• [Eingabe zur Aufgabe]

______________________________

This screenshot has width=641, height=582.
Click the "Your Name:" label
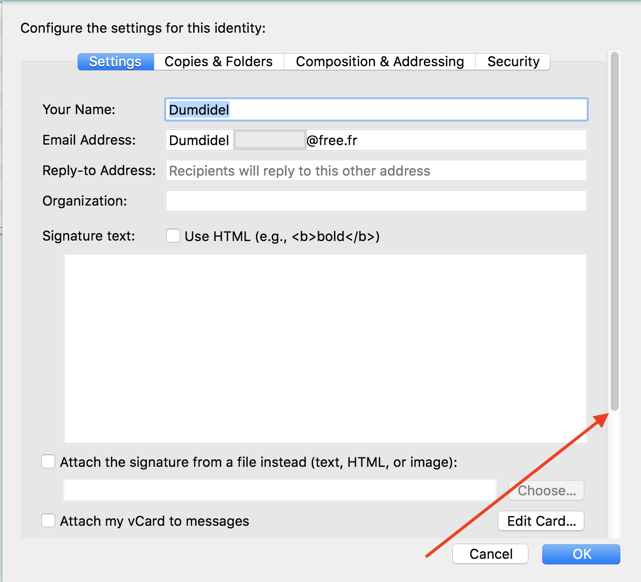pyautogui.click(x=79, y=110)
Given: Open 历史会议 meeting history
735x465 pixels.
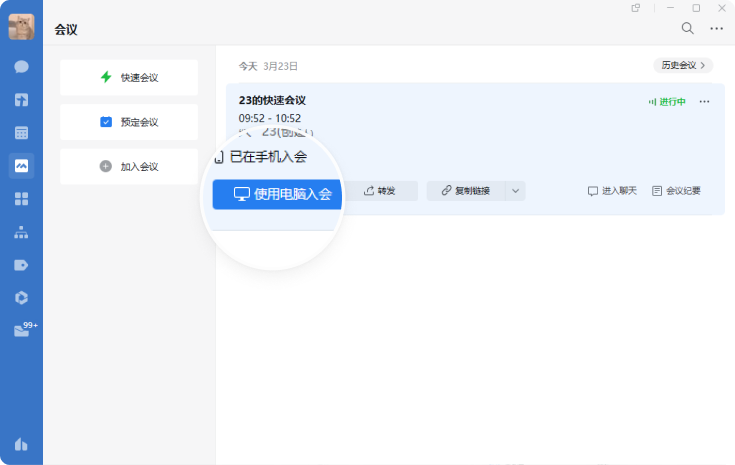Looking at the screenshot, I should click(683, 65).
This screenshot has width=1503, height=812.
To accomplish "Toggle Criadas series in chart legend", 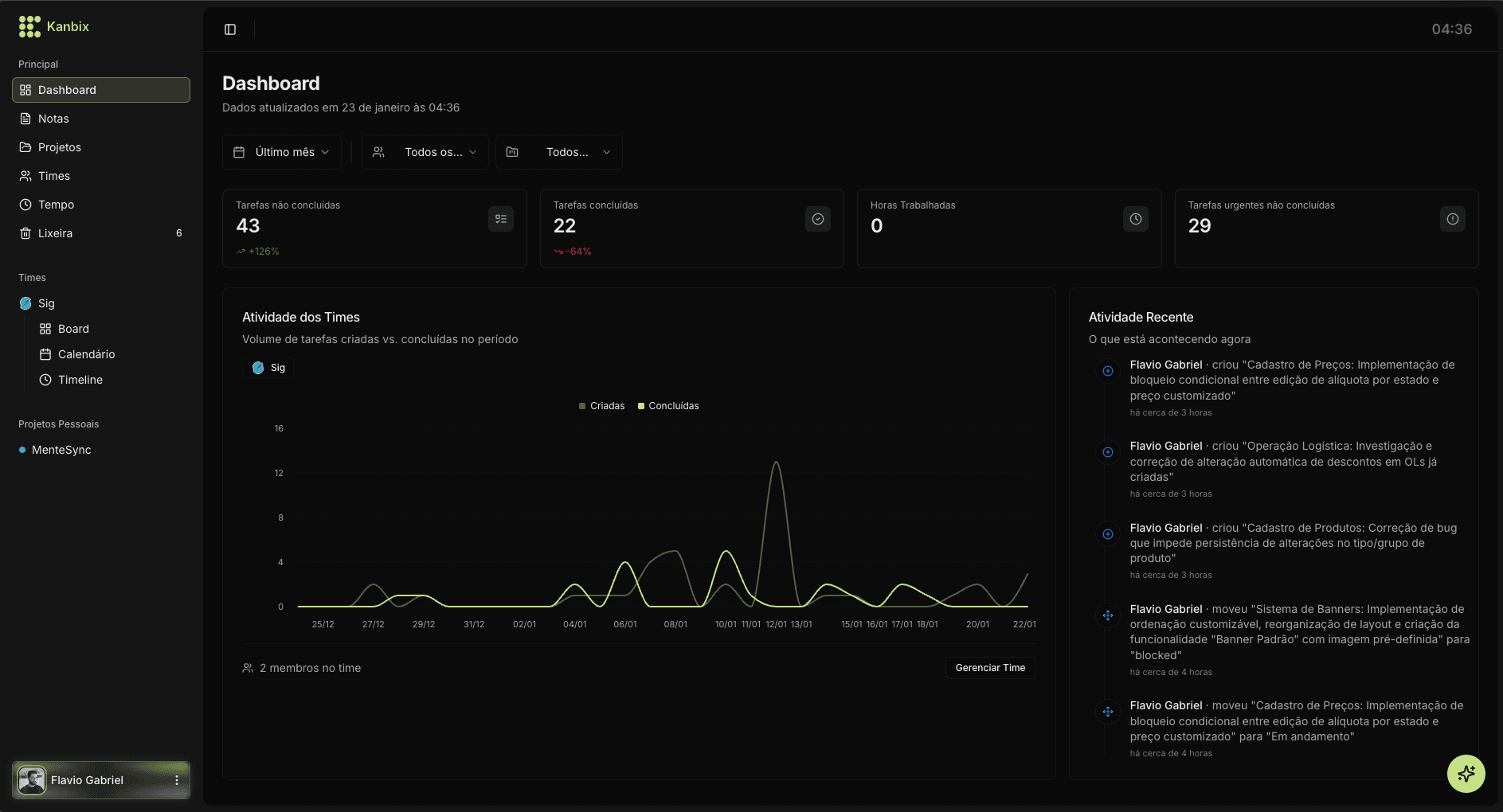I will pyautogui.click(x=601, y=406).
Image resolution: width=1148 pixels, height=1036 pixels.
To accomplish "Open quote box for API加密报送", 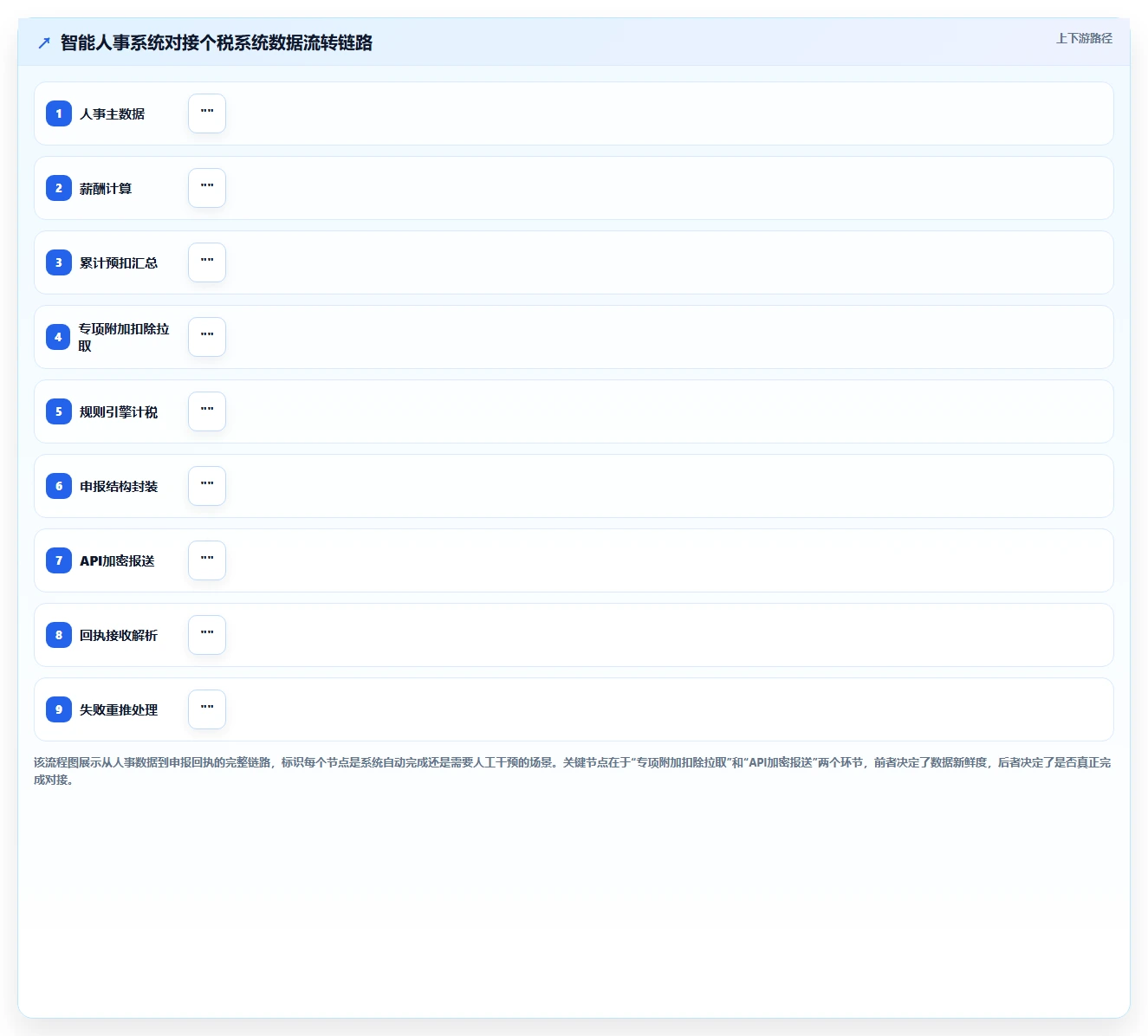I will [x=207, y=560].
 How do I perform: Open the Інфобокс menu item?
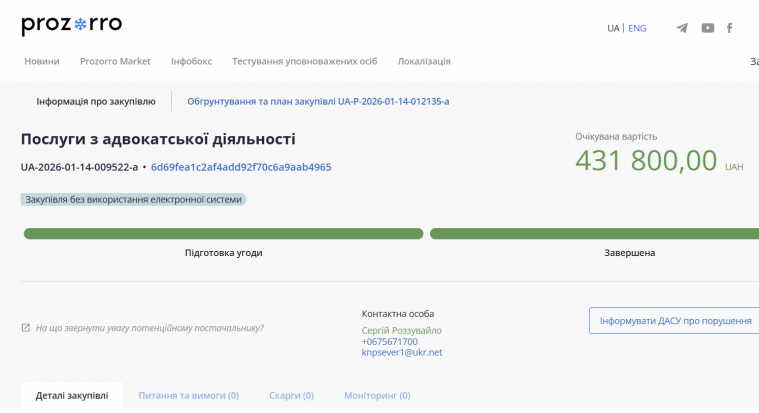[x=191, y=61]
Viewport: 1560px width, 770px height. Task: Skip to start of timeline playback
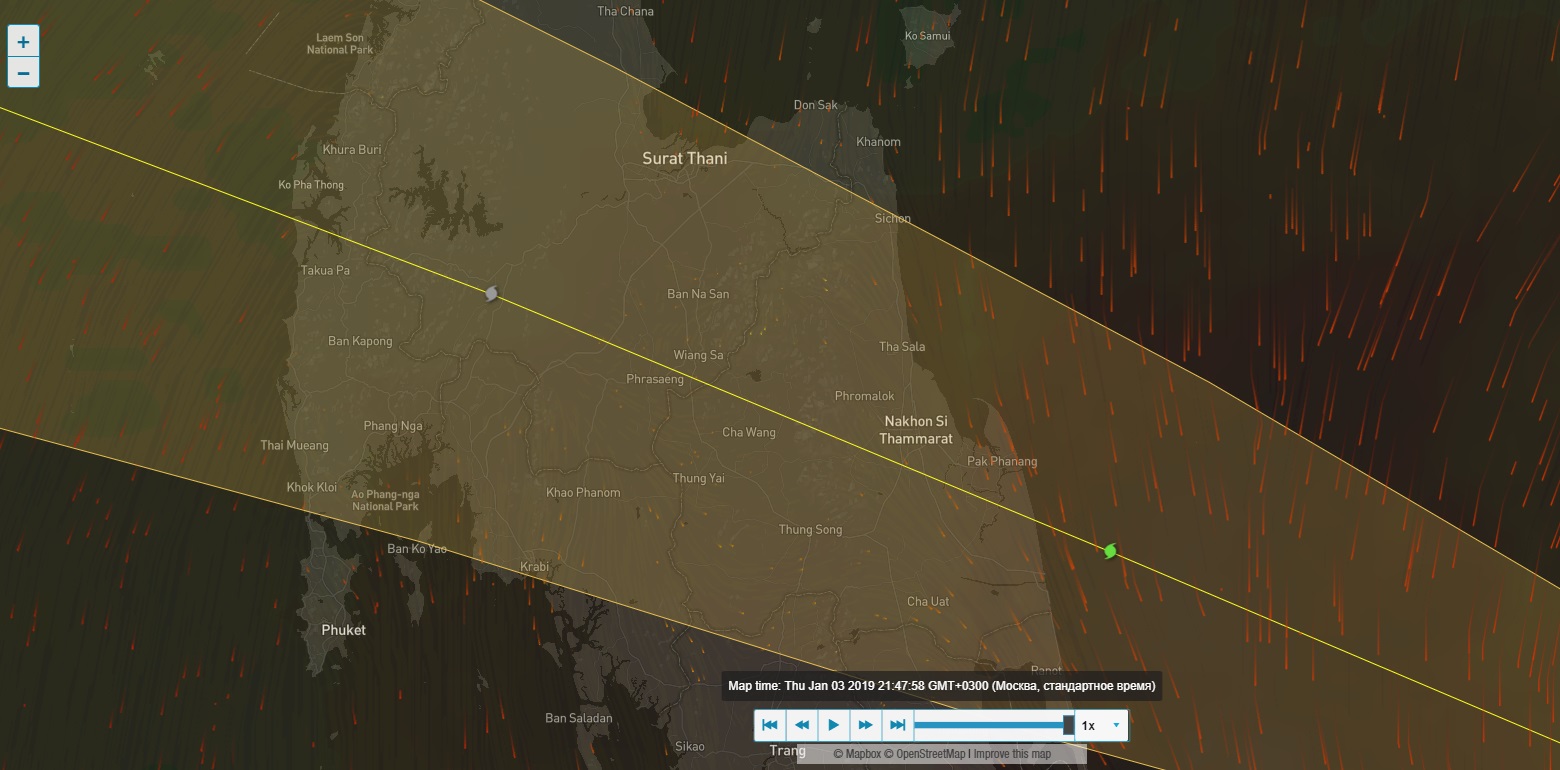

______________________________

• [Gestellte Anfrage] Finde in den Einträgen oben jede Zeile, die das Wort „height“ enthält, und gib diese Zeilen unverändert wieder. Achte dabei auf Groß- und Kleinschreibung.

• [Ergebnis]
This screenshot has width=641, height=582.
This screenshot has width=1503, height=812.
Image resolution: width=1148 pixels, height=1036 pixels.
Viewport: 1560px width, 770px height. Task: Skip to start of timeline playback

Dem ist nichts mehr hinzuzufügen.